• **Texto de referencia**:
★ ★ ★ ★
Santo Domingo Oeste.– A una semana de las intensas lluvias del pasado 8 de abril que provocaron severas inundaciones en gran parte de la provincia Santo Domingo, decenas de familias continúan enfrentando las secuelas del desastre, aferradas a la esperanza de recibir asistencia del Gobierno.
En sectores como Los Alcarrizos, Hato Nuevo, Nuevo Amanecer, Manoguayabo y El Portón, las calles aún reflejan los estragos del agua. Colchones, muebles, ropa y electrodomésticos permanecen expuestos al sol, mientras los comunitarios intentan recuperar lo poco que les quedó.
Las crecidas de cañadas y del río Lebrón dejaron a su paso viviendas anegadas, ajuares destruidos y familias en condiciones vulnerables. Muchos residentes aseguran que no han recibido asistencia oficial, pese a la magnitud de los daños.
“Estamos durmiendo en el suelo, secando lo poco que nos quedó. Aquí no ha venido ninguna autoridad”, expresó Isabel Peña, residente en el sector Hato Nuevo, quien también denunció que es la segunda vez que su vivienda se inunda en los últimos años.
En medio de la adversidad, algunos afectados mantienen la fe. “Gracias a Dios estamos vivos, porque en otros lugares hubo personas que murieron”, agregó.
Ayuda limitada y largas esperas
Durante un recorrido, se constató que la asistencia gubernamental se ha concentrado principalmente en el sector Nuevo Amanecer, donde brigadas de los Comedores Económicos distribuyen raciones de alimentos.
Allí, decenas de personas hacen filas diariamente en busca de comida, mientras esperan la llegada de otras ayudas prometidas, como camas, colchones y electrodomésticos.
★ ★ ★ ★
• **Información presentada**:
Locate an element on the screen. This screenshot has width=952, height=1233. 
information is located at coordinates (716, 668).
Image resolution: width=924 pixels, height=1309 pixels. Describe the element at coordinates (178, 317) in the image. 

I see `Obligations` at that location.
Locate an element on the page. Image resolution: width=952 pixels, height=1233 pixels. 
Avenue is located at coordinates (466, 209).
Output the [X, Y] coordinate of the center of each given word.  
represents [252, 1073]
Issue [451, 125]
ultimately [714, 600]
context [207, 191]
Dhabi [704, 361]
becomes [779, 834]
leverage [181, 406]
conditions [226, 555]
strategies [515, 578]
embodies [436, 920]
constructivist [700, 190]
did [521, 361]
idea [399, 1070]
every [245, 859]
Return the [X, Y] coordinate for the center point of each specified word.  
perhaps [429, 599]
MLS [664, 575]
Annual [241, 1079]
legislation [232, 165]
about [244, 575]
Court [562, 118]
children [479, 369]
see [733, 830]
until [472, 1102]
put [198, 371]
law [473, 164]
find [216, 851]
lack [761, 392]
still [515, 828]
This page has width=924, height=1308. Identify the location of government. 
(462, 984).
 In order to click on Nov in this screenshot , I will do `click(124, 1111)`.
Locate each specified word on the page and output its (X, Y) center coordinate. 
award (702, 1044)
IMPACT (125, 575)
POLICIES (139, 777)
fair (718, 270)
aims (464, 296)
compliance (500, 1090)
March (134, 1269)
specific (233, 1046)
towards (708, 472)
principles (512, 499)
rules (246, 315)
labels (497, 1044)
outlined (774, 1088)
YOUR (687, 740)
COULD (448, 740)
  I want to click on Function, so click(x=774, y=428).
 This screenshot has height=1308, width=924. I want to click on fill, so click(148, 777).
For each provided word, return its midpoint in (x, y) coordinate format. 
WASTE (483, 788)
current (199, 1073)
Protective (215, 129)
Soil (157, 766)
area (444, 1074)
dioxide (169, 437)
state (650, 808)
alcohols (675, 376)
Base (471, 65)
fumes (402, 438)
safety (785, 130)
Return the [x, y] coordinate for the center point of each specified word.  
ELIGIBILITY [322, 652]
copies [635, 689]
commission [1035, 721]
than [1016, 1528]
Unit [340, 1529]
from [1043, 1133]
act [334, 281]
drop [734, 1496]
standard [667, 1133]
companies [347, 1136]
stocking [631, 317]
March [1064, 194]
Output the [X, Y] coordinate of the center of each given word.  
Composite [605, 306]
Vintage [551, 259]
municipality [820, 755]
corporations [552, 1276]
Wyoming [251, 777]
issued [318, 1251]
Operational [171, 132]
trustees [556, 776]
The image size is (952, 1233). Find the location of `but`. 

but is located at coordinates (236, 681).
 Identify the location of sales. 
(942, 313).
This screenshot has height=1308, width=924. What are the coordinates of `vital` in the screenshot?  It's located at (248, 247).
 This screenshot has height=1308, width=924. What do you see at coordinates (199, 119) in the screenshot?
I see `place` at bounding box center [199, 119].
★ ★ ★ ★
• **Tarea 1**: Transcriba literalmente el fragmento del texto sobre las inundaciones en Santo Domingo que va desde "Ayuda limitada y" hasta "colchones y electrodomésticos.".
• **Tarea 2**: Prolongue el texto sobre las inundaciones en la provincia Santo Domingo a partir de su última oración.

• **Espacio de respuesta 1**:
Ayuda limitada y largas esperas
Durante un recorrido, se constató que la asistencia gubernamental se ha concentrado principalmente en el sector Nuevo Amanecer, donde brigadas de los Comedores Económicos distribuyen raciones de alimentos.
Allí, decenas de personas hacen filas diariamente en busca de comida, mientras esperan la llegada de otras ayudas prometidas, como camas, colchones y electrodomésticos.

• **Espacio de respuesta 2**:
Cayetana Polanco, de 71 años, relató que perdió gran parte de sus pertenencias. “El agua me llegó a las rodillas. Se me dañó todo, y todavía hay lodo en la casa”, explicó, mientras secaba documentos personales al sol.
Daños estructurales y temor en las comunidades
En el sector El Portón, residentes denunciaron el colapso de una pared tras las inundaciones, lo que ha generado preocupación entre las familias.
“El agua entró a las casas mientras dormíamos, fue algo aterrador”, narró Mayra Hernández, madre de seis hijos, quien también perdió sus pertenencias.
Los comunitarios aseguran que viven con temor ante la posibilidad de nuevas lluvias y reclaman la intervención urgente de las autoridades.
Promesas del Gobierno
El Gobierno informó que ha destinado unos 280 millones de pesos para continuar la asistencia a las familias afectadas en Santo Domingo Oeste.
Según datos oficiales, las inundaciones impactaron al menos:
- 1,800 familias en Nuevo Amanecer
- 1,250 en Brisa del Lebrón
- 300 en La Islita
- 47 en La Fe
- Entre 25 y 30 familias en otros sectores
Mientras tanto, los afectados continúan esperando que las ayudas prometidas se materialicen, en medio de una lenta recuperación que depende, en gran medida, del apoyo estatal.